WORK REQUIRED: Give back the data below exactly, with every line kept the same.

START SOURCE MATERIAL

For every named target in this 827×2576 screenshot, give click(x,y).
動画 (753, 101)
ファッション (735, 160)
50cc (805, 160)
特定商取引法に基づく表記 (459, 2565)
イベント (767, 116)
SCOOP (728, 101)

END SOURCE MATERIAL

SOLUTION BELOW:
For every named target in this 827×2576 screenshot, give click(x,y).
動画 (753, 101)
ファッション (735, 160)
50cc (805, 160)
特定商取引法に基づく表記 (459, 2565)
イベント (767, 116)
SCOOP (728, 101)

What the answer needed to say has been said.